[WIP] Refactor Deberta/Deberta-v2
What does this PR do?
Refactor both Deberta and DebertaV2 to make them more compatible with the overall transformers library
Should fix a bunch of issues related to torch-scripting with Deberta:
- #15216
- #15673
- #16456
- #18659
- #21300
- #20815
- #12436
- #18674
- help supporting the Prefix_Tuning PEFT approach
The docs for this PR live here. All of your documentation changes will be reflected on that endpoint.
Hey @ArthurZucker any updates on this? ETA for when it will be merged into main?
Hey! Just got back from holidays, this should be my main focus in the coming days!
Sorry! Seem like I had to postpone this! If anyone want to take over feel free to do it, otherwise will be my priority once https://github.com/huggingface/transformers/pull/23909 is merge!
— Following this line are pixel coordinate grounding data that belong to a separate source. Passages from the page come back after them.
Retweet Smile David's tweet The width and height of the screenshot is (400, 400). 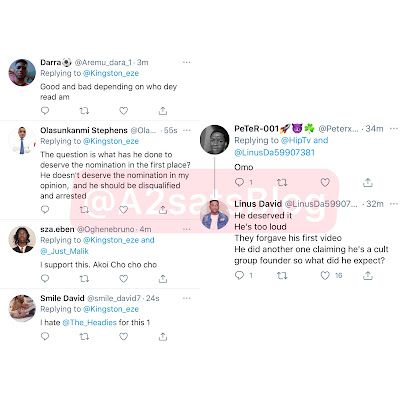[84, 337]
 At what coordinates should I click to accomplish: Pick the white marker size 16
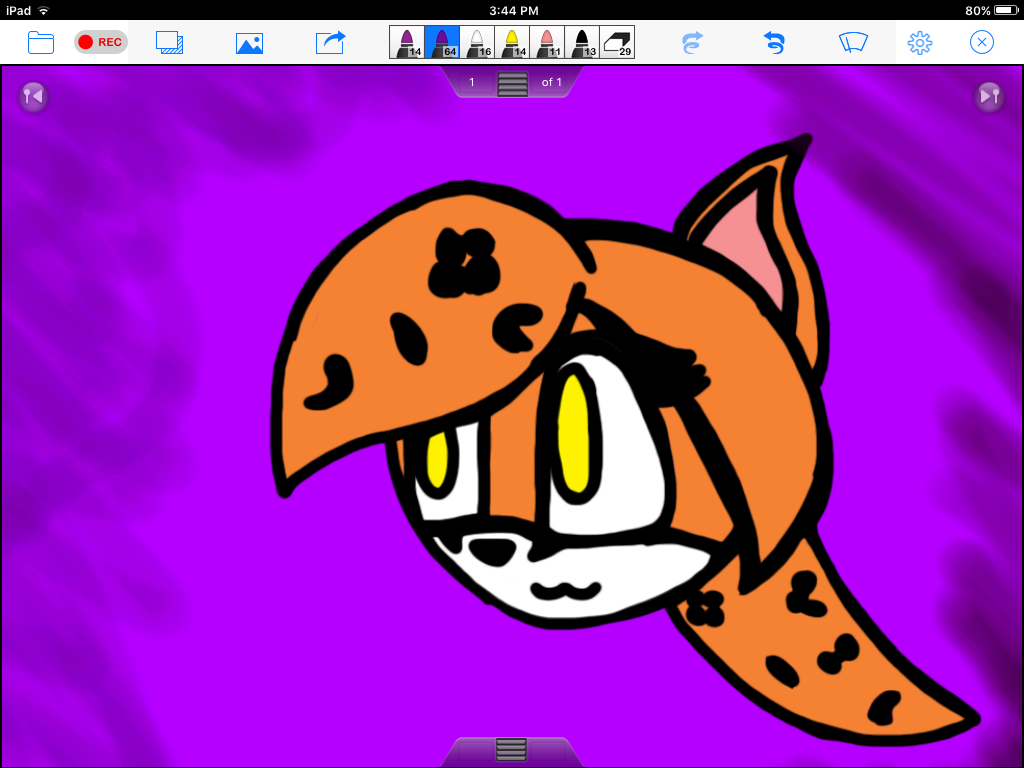click(x=477, y=42)
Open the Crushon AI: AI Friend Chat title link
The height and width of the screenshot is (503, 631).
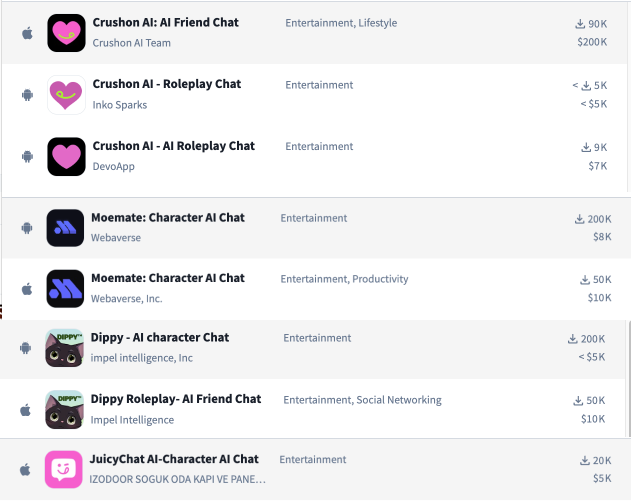point(165,23)

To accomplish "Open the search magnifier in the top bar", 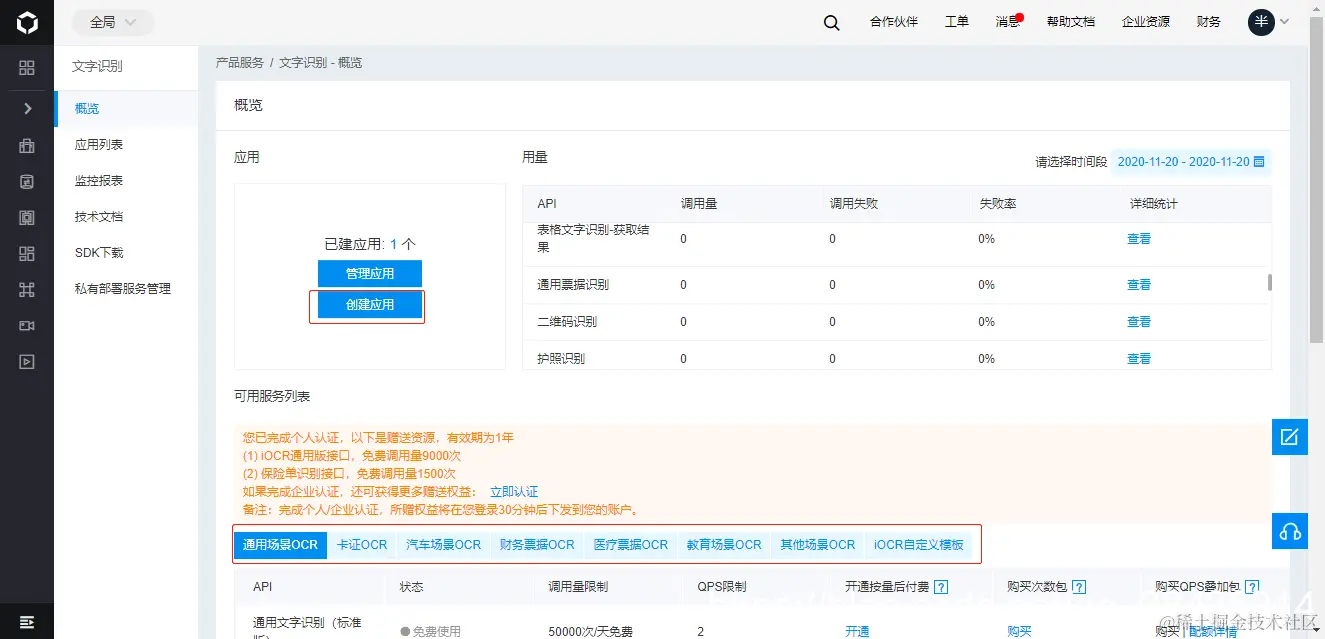I will (x=831, y=21).
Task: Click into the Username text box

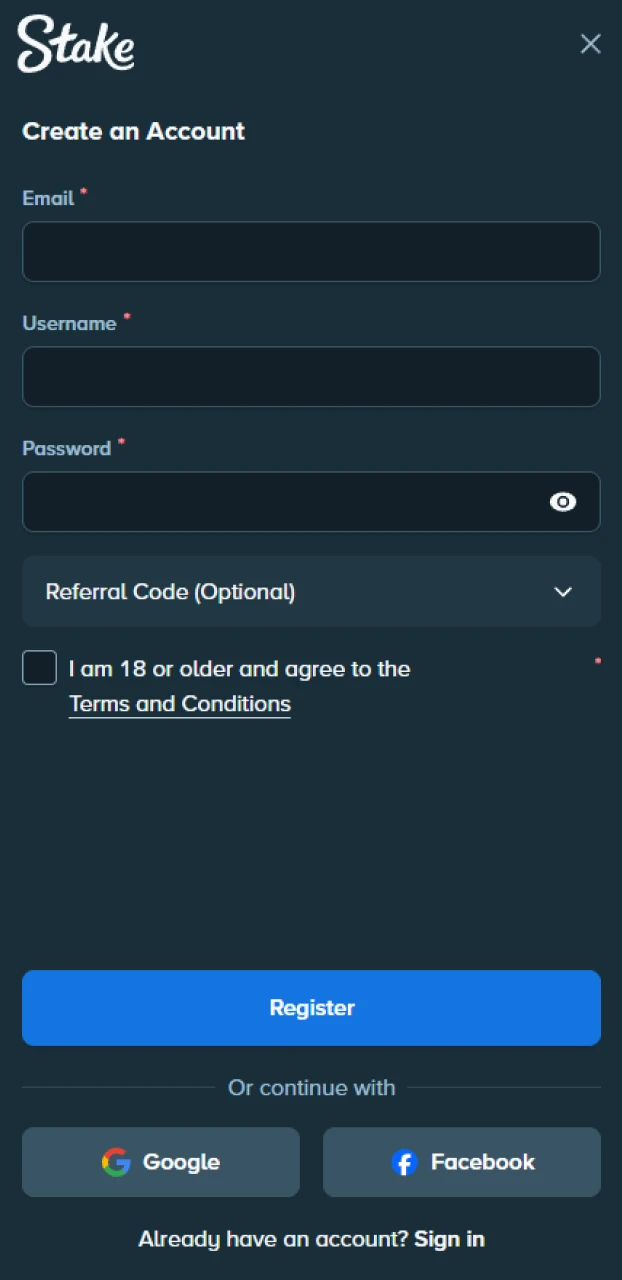Action: tap(311, 377)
Regarding the z_steps in DebertaV2Model: I think this code is relevant for the enhanced mask decoder of the generator model
if attention_mask.dim() <= 2:
extended_attention_mask = attention_mask.unsqueeze(1).unsqueeze(2)
att_mask = extended_attention_mask.byte()
attention_mask = att_mask * att_mask.squeeze(-2).unsqueeze(-1)
elif attention_mask.dim() == 3:
attention_mask = attention_mask.unsqueeze(1)
target_mask = target_ids > 0
hidden_states = encoder_layers[-2]
if not self.position_biased_input:
layers = [encoder.layer[-1] for _ in range(2)]
z_states += hidden_states
query_states = z_states
query_mask = attention_mask
outputs = []
rel_embeddings = encoder.get_rel_embedding()
for layer in layers:
# TODO: pass relative pos ids
output = layer(hidden_states, query_mask, return_att=False, query_states=query_states,
relative_pos=relative_pos, rel_embeddings=rel_embeddings)
query_states = output
outputs.append(query_states)
else:
outputs = [encoder_layers[-1]]
As far as I can tell, they hardcoded z_steps to 2 here. Although it should still be left as 0 for the discriminator. Adding the z_steps to the config seems like a good idea.
z_states represents the position embeddings, which are non-zero if position_biased_input is set to True. They are passed from the embedding layer. So in order to properly implement this, I think we need to return the position embeddings here:
class DebertaV2Embeddings(nn.Module):
def forward(self, input_ids=None, token_type_ids=None, position_ids=None, mask=None, inputs_embeds=None):
...
return embeddings, position_embeddings
and implement the z_steps like this:
class DebertaV2Model(DebertaV2PreTrainedModel):
def forward(
self,
input_ids: Optional[torch.Tensor] = None,
attention_mask: Optional[torch.Tensor] = None,
token_type_ids: Optional[torch.Tensor] = None,
position_ids: Optional[torch.Tensor] = None,
inputs_embeds: Optional[torch.Tensor] = None,
output_attentions: Optional[bool] = None,
output_hidden_states: Optional[bool] = None,
return_dict: Optional[bool] = None,
) -> Union[Tuple, BaseModelOutput]:
...
embedding_output, position_embedding_output = self.embeddings(
input_ids=input_ids,
token_type_ids=token_type_ids,
position_ids=position_ids,
mask=attention_mask,
inputs_embeds=inputs_embeds,
)
...
if self.z_steps > 0:
hidden_states = encoded_layers[-2]
layers = [self.encoder.layer[-1] for _ in range(self.z_steps)]
position_embedding_output += hidden_states
query_states = position_embedding_output
query_mask = self.encoder.get_attention_mask(attention_mask)
rel_embeddings = self.encoder.get_rel_embedding()
rel_pos = self.encoder.get_rel_pos(embedding_output)
for layer in layers:
query_states = layer(
hidden_states,
query_mask,
output_attentions=False,
query_states=query_states,
relative_pos=rel_pos,
rel_embeddings=rel_embeddings,
)
encoded_layers = encoded_layers + (query_states,)
What is the status? The logs of the checks are expired.
#27734 should help with some of the issues in the mean time